Would not a cheaper option to be, putting a small 12 volt fan in the floor between your toilet and the door.  Even a very small fan should be able to pull out any nasty niffs.  You shouldn't be able to hear the fan and it shouldn't consume much electric.


----------



## trevskoda (Jul 30, 2020)

Dont use toilet chems,but use bio wash tabs instead,where on earth do you do with bottles of wee you have collected.


----------



## Scotia (Jul 30, 2020)

trevskoda said:


> Dont use toilet chems,but use bio wash tabs instead,where on earth do you do with bottles of wee you have collected.

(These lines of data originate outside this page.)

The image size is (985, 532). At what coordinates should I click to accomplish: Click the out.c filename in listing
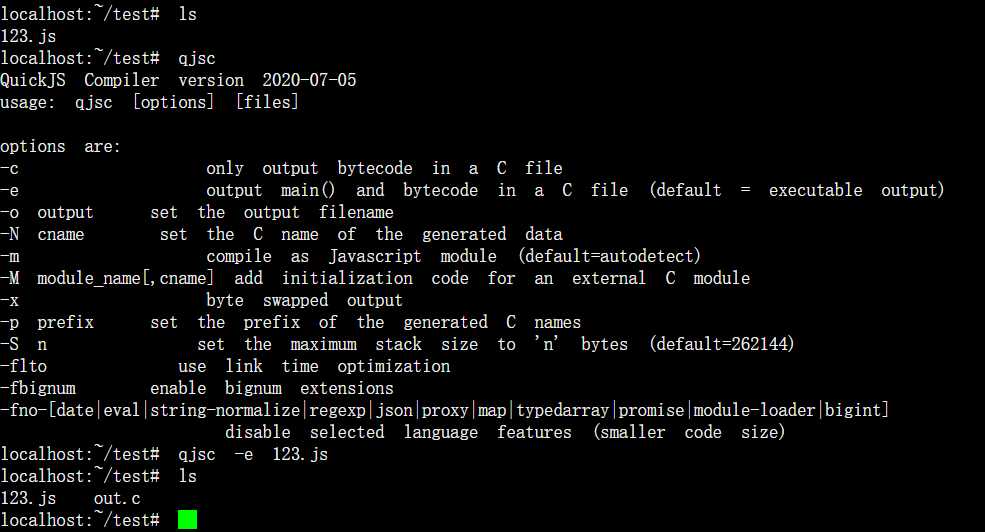pyautogui.click(x=117, y=498)
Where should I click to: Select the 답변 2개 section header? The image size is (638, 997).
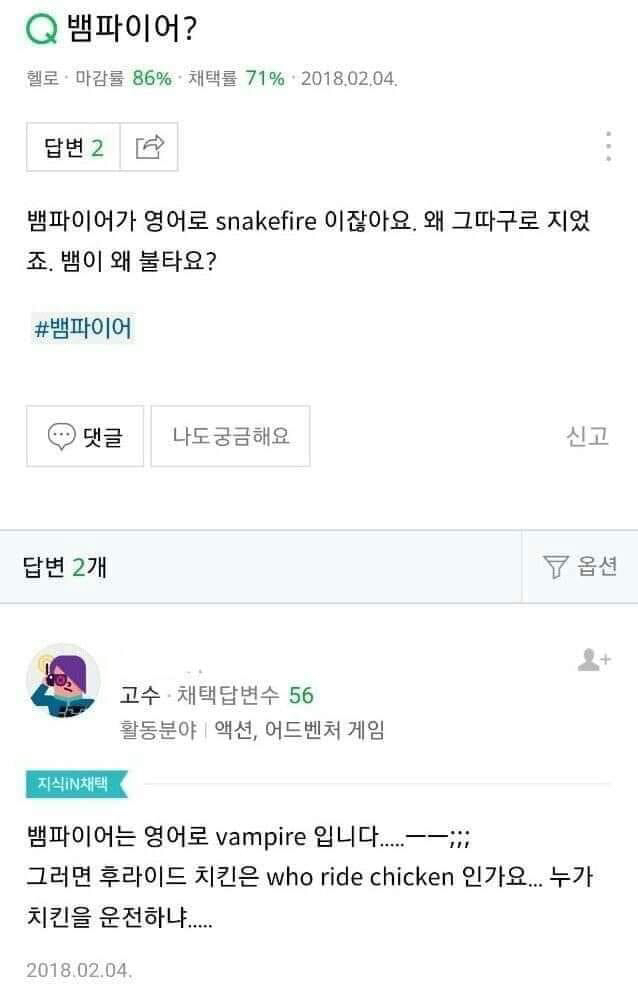coord(64,566)
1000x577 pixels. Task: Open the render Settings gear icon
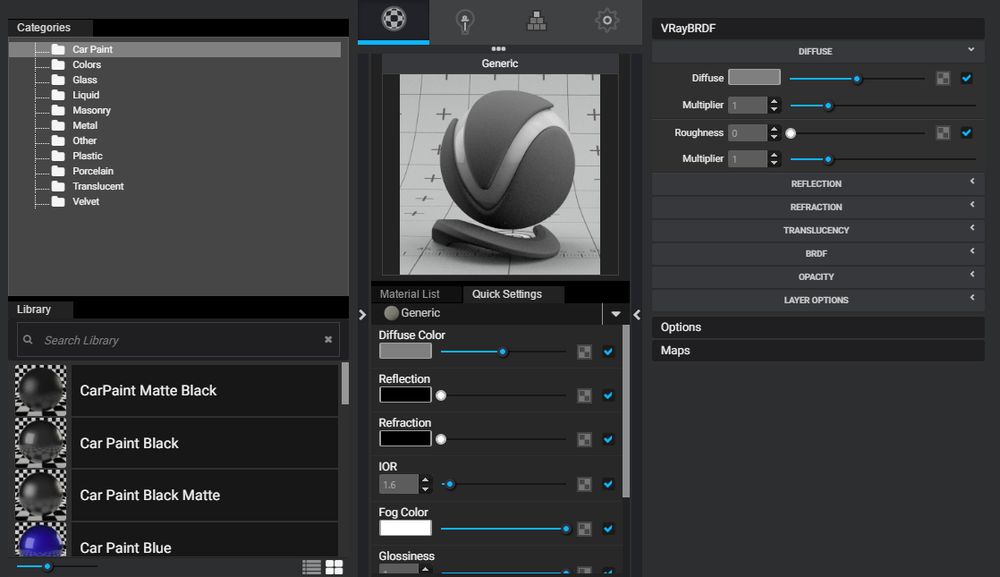606,20
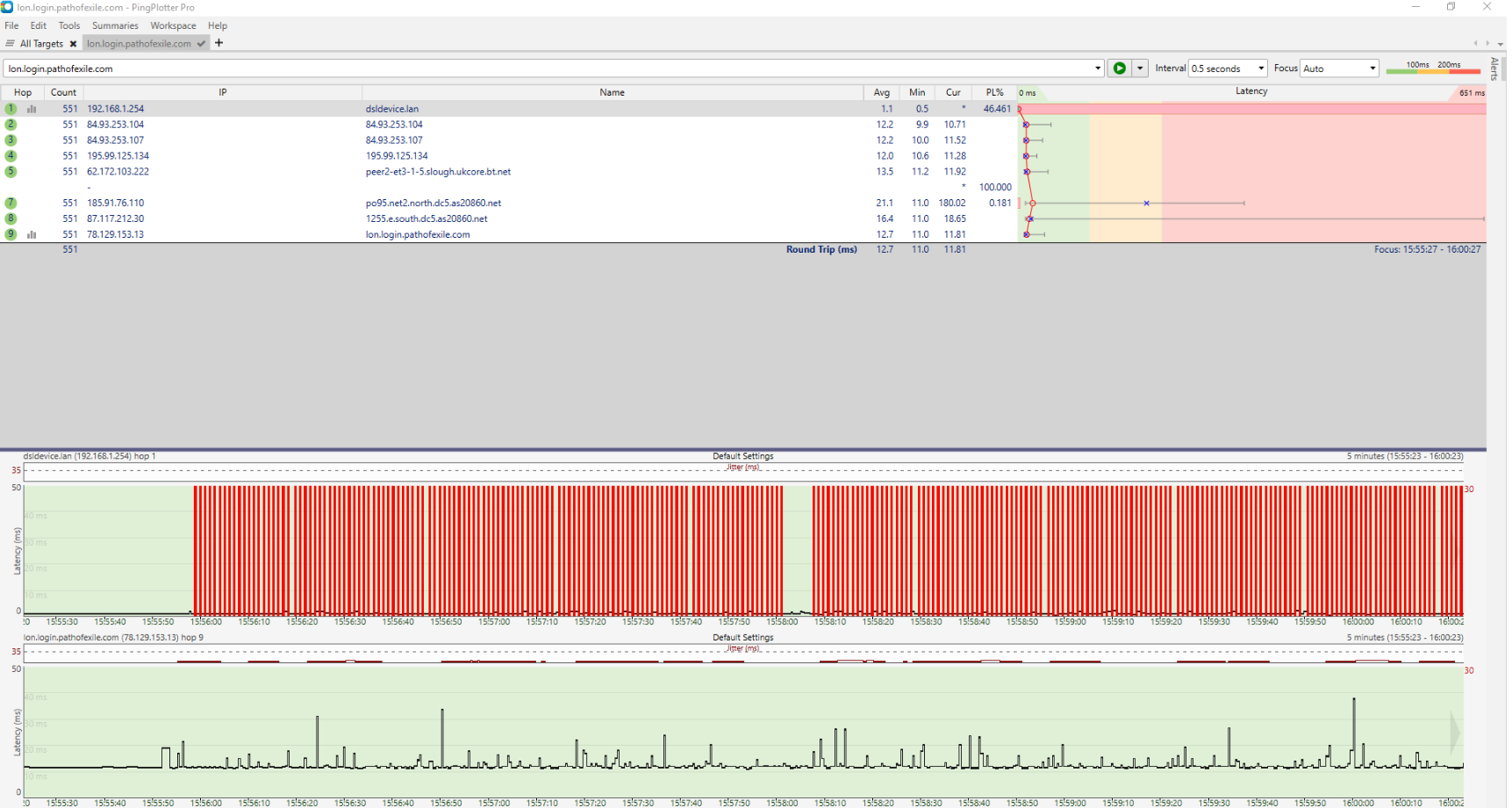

Just what i was thinking, have noticed lots of half empty juice bottles lying on the verge in the past.


----------



## Bigshug (Jul 30, 2020)

My experience of sogs was tent camping beside a motorhome with a sog, it was obvious to everyone that the filter was nor working, it was not a nice experience.


----------



## in h (Jul 30, 2020)

The fan in my SOG had lost several blades before I bought the van. Then it started vibrating and that made more blades fall off, then the fan kept falling off the spindle. Just a push fit that had worked loose.
So I looked at the price of a replacement. It was a joke. For less than a twentieth of the money I bought two small computer fans of different designs. 
I used one as a replacement and it has been fine for about seven years now, I think. 
The other fan languished in an odds-and-ends box until a year or two ago, when it entered service as an internal fan in the fridge, to keep air moving when it is very full.
The carbon filters should be cleaned and/or replaced regularly, but the price is another joke. You can buy exactly the same thing for fish tank filters at about 5% of the price.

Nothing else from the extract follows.